Given exercise:
Could you reproduce every row below verbatim, leaving the pictures out of your answer?

Entries provided:
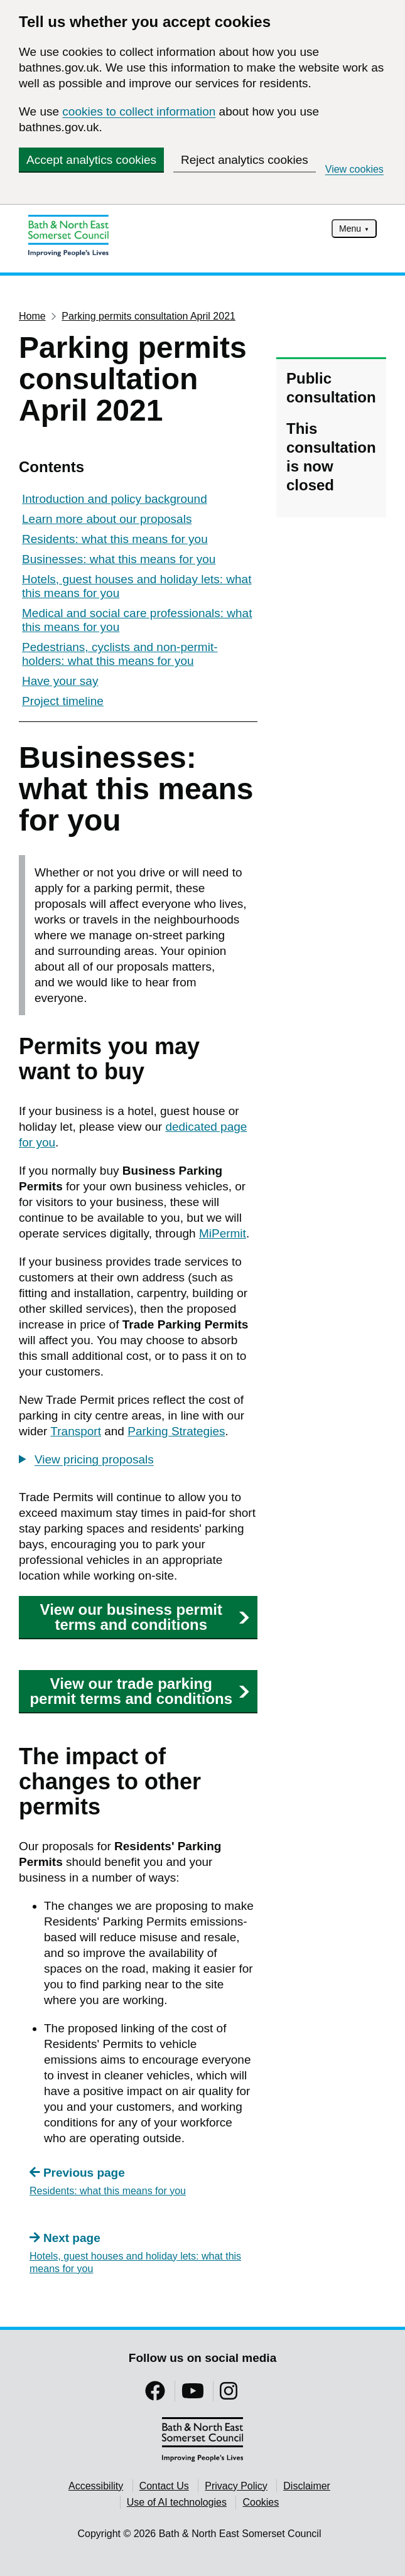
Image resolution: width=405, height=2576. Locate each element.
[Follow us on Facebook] (155, 2395)
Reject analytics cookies (244, 159)
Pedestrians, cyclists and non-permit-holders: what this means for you (120, 653)
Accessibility (95, 2486)
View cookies (354, 169)
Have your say (60, 680)
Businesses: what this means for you (118, 559)
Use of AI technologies (177, 2502)
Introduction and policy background (114, 498)
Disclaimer (306, 2486)
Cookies (260, 2502)
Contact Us (164, 2486)
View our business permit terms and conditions (145, 1617)
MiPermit (222, 1233)
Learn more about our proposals (107, 518)
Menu (350, 229)
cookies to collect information (138, 111)
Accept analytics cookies (91, 159)
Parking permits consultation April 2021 (148, 316)
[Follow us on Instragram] (228, 2395)
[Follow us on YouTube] (192, 2395)
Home (32, 316)
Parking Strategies (176, 1431)
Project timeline (63, 701)
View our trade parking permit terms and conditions (140, 1691)
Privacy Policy (236, 2486)
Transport (75, 1431)
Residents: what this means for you (115, 539)
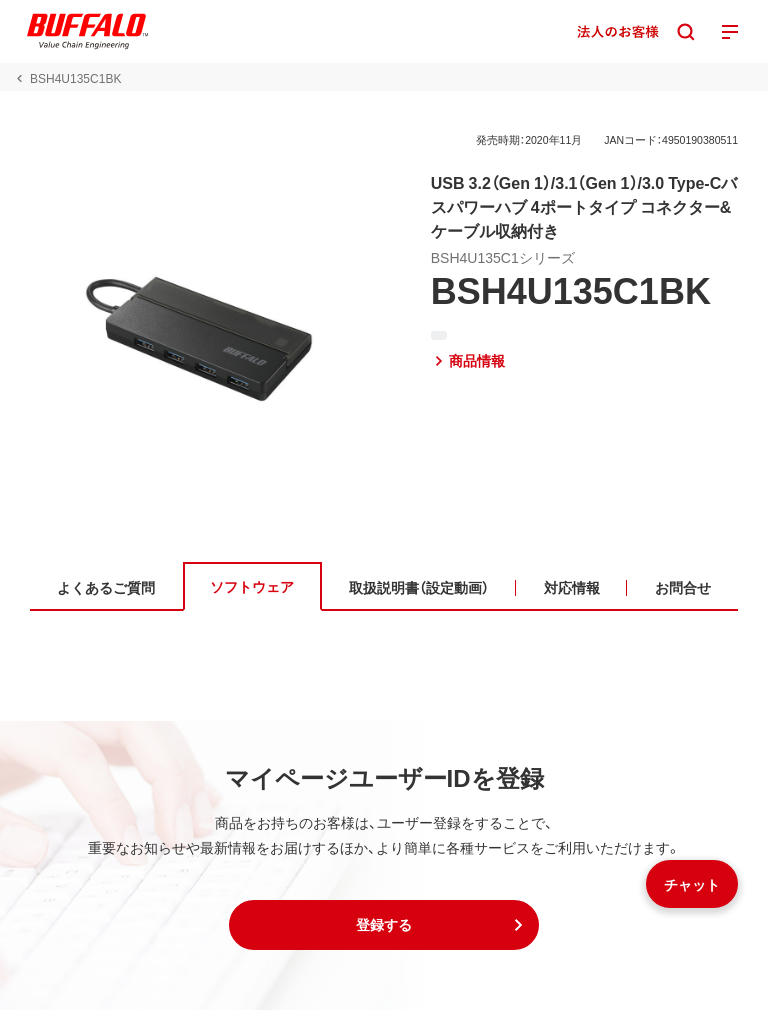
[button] (384, 925)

Output:
Image resolution: width=405, height=2576. Locate each element.
[Follow us on Facebook] (155, 2395)
Reject analytics cookies (244, 159)
Pedestrians, cyclists and non-permit-holders: what this means for you (120, 653)
Accessibility (95, 2486)
View cookies (354, 169)
Have your say (60, 680)
Businesses: what this means for you (118, 559)
Use of AI technologies (177, 2502)
Introduction and policy background (114, 498)
Disclaimer (306, 2486)
Cookies (260, 2502)
Contact Us (164, 2486)
View our business permit terms and conditions (145, 1617)
MiPermit (222, 1233)
Learn more about our proposals (107, 518)
Menu (350, 229)
cookies to collect information (138, 111)
Accept analytics cookies (91, 159)
Parking permits consultation April 2021 (148, 316)
[Follow us on Instragram] (228, 2395)
[Follow us on YouTube] (192, 2395)
Home (32, 316)
Parking Strategies (176, 1431)
Project timeline (63, 701)
View our trade parking permit terms and conditions (140, 1691)
Privacy Policy (236, 2486)
Transport (75, 1431)
Residents: what this means for you (115, 539)
[button] (384, 925)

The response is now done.